CBO Debt Baseline Emphasizes Need to Better Target COVID Relief Bill
For Immediate Release
The Congressional Budget Office (CBO) released its Budget and Economic Outlook for the next decade, estimating that the national debt will reach a new record of 107 percent of GDP by 2031. Absent further legislation, CBO projects deficits will total $2.3 trillion in 2021 and $12.3 trillion over the subsequent decade.
These projections assume no additional borrowing over the next decade, but Congress is currently debating another $1.9 trillion of COVID relief and is poised to borrow even more by extending current policies and enacting new ones. We will be publishing our analysis of CBO's projections later today in our summary blog here.
The following is a statement from Maya MacGuineas, president of the Committee for a Responsible Federal Budget:
We were right to borrow to combat the pandemic and rescue the economy – if there were a moment for borrowing, this is it. But this report is a stark reminder of the long-term fiscal challenges that already existed before we were hit by COVID, and have now grown worse.

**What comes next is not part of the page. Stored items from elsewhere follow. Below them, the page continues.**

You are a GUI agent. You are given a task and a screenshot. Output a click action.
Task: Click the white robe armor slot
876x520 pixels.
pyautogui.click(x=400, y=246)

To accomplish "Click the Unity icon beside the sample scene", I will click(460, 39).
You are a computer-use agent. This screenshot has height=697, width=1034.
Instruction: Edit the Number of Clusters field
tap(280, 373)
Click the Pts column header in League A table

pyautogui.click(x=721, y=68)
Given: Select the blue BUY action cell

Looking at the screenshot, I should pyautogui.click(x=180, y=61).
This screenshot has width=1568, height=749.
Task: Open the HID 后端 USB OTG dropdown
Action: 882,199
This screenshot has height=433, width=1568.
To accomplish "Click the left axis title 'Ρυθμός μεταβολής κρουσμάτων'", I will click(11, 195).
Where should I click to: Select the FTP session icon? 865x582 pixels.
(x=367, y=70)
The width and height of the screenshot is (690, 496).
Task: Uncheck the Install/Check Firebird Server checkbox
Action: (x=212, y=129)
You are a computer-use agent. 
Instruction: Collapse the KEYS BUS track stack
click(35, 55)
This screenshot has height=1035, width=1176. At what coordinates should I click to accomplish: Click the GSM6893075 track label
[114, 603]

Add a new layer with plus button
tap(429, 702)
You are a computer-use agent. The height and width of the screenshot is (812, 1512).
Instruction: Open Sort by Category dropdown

The national debt will hit a new record and will grow indefinitely from there. If that doesn’t concern you, you aren’t paying attention.
Too many of our politicians have their heads in the sand. During the Trump Presidency, we added massively to the debt through tax cuts and discretionary spending increases. Now we’re talking about doing the same for infrastructure and tax credits.
These new initiatives merit serious consideration, but they also deserve serious payfors. It’s embarrassing to have to keep saying this (and it should be embarrassing to those who claim it), but neither tax cuts nor new spending programs pay for themselves; it just doesn’t work that way.
Do lower interest rates give us some more fiscal space? Certainly. But we’ve used that space to enact COVID relief. Even with rock-bottom interest rates, CBO projects interest costs are on course to reach their highest share of the economy since the 1990s. Already, interest payments cost the average taxpayer over $2,000 per year.
We understand and share the desire to make vital public investments and address income inequality. But we shouldn’t ask our kids to bear the cost of all this when we are already leaving them a record mountain of debt. We should pass a reasonable COVID relief package, pay for new spending initiatives, and then work together to bring the long-term debt under control.